Risk of angioedema and thrombolytic therapy among stroke patients: An analysis of data from the FDA Adverse Event Reporting System database

The angioedema risk may vary among stroke patients receiving different thrombolytic agents. This study aimed to investigate the angioedema risk associated with different thrombolytic agents and to identify associated risk factors. We conducted a large-scale retrospective pharmacovigilance study using the FDA Adverse Event Reporting System (FAERS) database. Stroke patients receiving thrombolytic therapy (i.e., alteplase or tenecteplase) were identified, and the associations with angioedema were explored using disproportionality analysis and time-to-onset analysis. Additionally, we used adapted Bradford Hill criteria to confirm these associations. Risk factors for angioedema were explored using stepwise logistic regression. A total of 17,776 stroke patients were included, with 2973 receiving alteplase and 278 receiving tenecteplase.

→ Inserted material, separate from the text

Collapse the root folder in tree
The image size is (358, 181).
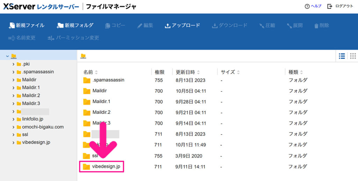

Disproportionality analysis revealed that angioedema might be associated with alteplase (adjusted ROR [aROR] 5.13 [95 % CI, 4.55-5.79]) or tenecteplase (aROR 2.72 [95 % CI, 1.98-3.67]). The adapted Bradford Hill criteria suggested a probable causal relationship between alteplase and angioedema, whereas there was insufficient evidence of a probable causal relationship with tenecteplase. Multivariate analysis revealed that ACE-inhibitors use (aROR 9.73 [95 % CI, 7.29-12.98]), female sex (aROR 1.38 [95 % CI, 1.13-1.67]) and hypertension (aROR 2.11 [95 % CI, 1.52-2.92]) were significant risk factors for angioedema among alteplase-treated stroke patients. Our study suggested that alteplase is associated with a greater risk of angioedema among stroke patients, but there is insufficient evidence to support an association between tenecteplase and angioedema. Clinicians should be vigilant for this potentially life-threatening complication, particularly in patients with identified risk factors. It is also prudent to consider tenecteplase as an alternative, if available.